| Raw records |
============

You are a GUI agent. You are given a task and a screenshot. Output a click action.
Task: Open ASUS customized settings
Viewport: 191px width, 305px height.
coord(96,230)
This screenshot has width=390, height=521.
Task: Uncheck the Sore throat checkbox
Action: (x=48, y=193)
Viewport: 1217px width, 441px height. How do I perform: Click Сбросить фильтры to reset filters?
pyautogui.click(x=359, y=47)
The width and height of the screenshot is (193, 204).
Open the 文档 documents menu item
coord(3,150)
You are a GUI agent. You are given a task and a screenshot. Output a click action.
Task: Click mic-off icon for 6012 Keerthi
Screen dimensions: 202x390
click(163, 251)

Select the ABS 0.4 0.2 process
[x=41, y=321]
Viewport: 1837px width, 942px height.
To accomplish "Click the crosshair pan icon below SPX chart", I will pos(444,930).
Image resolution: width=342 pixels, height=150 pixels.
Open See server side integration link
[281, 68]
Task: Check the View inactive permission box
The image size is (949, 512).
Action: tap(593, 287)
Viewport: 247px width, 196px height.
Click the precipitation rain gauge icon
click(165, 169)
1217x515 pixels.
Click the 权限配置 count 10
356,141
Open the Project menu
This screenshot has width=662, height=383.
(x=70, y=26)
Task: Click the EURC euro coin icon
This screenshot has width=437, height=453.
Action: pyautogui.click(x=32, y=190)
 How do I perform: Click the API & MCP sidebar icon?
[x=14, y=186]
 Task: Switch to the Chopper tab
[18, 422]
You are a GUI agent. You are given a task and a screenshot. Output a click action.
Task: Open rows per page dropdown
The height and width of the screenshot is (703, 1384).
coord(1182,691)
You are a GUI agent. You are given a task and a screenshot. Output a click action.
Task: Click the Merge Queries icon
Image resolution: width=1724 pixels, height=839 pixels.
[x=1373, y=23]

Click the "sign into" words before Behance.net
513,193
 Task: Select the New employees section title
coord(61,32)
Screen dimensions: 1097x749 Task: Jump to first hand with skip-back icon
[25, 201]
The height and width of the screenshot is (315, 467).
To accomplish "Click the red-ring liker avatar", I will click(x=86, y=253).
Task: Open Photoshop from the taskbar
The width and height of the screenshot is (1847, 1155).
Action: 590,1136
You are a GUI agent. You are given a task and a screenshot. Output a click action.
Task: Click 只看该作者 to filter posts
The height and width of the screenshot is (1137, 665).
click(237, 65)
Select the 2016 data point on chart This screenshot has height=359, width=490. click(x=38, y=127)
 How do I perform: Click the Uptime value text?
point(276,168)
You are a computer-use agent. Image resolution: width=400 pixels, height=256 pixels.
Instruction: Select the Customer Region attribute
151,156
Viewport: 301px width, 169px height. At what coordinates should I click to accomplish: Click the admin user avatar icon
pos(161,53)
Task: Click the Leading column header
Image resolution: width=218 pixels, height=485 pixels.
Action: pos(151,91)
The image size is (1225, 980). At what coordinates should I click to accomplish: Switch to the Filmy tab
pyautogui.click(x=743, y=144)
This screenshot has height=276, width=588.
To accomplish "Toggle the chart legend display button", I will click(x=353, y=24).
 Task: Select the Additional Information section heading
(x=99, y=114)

============

| Written task |
Rewrite the listing above, changing every "GUI agent" to "interface agent" and leaving all other text as it is.

| Result of the task |
You are a interface agent. You are given a task and a screenshot. Output a click action.
Task: Open ASUS customized settings
Viewport: 191px width, 305px height.
coord(96,230)
This screenshot has width=390, height=521.
Task: Uncheck the Sore throat checkbox
Action: (x=48, y=193)
Viewport: 1217px width, 441px height. How do I perform: Click Сбросить фильтры to reset filters?
pyautogui.click(x=359, y=47)
The width and height of the screenshot is (193, 204).
Open the 文档 documents menu item
coord(3,150)
You are a interface agent. You are given a task and a screenshot. Output a click action.
Task: Click mic-off icon for 6012 Keerthi
Screen dimensions: 202x390
click(163, 251)

Select the ABS 0.4 0.2 process
[x=41, y=321]
Viewport: 1837px width, 942px height.
To accomplish "Click the crosshair pan icon below SPX chart", I will pos(444,930).
Image resolution: width=342 pixels, height=150 pixels.
Open See server side integration link
[281, 68]
Task: Check the View inactive permission box
The image size is (949, 512).
Action: tap(593, 287)
Viewport: 247px width, 196px height.
Click the precipitation rain gauge icon
click(165, 169)
1217x515 pixels.
Click the 权限配置 count 10
356,141
Open the Project menu
This screenshot has width=662, height=383.
(x=70, y=26)
Task: Click the EURC euro coin icon
This screenshot has width=437, height=453.
Action: pyautogui.click(x=32, y=190)
 How do I perform: Click the API & MCP sidebar icon?
[x=14, y=186]
 Task: Switch to the Chopper tab
[18, 422]
You are a interface agent. You are given a task and a screenshot. Output a click action.
Task: Open rows per page dropdown
The height and width of the screenshot is (703, 1384).
coord(1182,691)
You are a interface agent. You are given a task and a screenshot. Output a click action.
Task: Click the Merge Queries icon
Image resolution: width=1724 pixels, height=839 pixels.
[x=1373, y=23]

Click the "sign into" words before Behance.net
513,193
 Task: Select the New employees section title
coord(61,32)
Screen dimensions: 1097x749 Task: Jump to first hand with skip-back icon
[25, 201]
The height and width of the screenshot is (315, 467).
To accomplish "Click the red-ring liker avatar", I will click(x=86, y=253).
Task: Open Photoshop from the taskbar
The width and height of the screenshot is (1847, 1155).
Action: 590,1136
You are a interface agent. You are given a task and a screenshot. Output a click action.
Task: Click 只看该作者 to filter posts
The height and width of the screenshot is (1137, 665).
click(237, 65)
Select the 2016 data point on chart This screenshot has height=359, width=490. click(x=38, y=127)
 How do I perform: Click the Uptime value text?
point(276,168)
You are a computer-use agent. Image resolution: width=400 pixels, height=256 pixels.
Instruction: Select the Customer Region attribute
151,156
Viewport: 301px width, 169px height. At what coordinates should I click to accomplish: Click the admin user avatar icon
pos(161,53)
Task: Click the Leading column header
Image resolution: width=218 pixels, height=485 pixels.
Action: pos(151,91)
The image size is (1225, 980). At what coordinates should I click to accomplish: Switch to the Filmy tab
pyautogui.click(x=743, y=144)
This screenshot has height=276, width=588.
To accomplish "Toggle the chart legend display button", I will click(x=353, y=24).
 Task: Select the Additional Information section heading
(x=99, y=114)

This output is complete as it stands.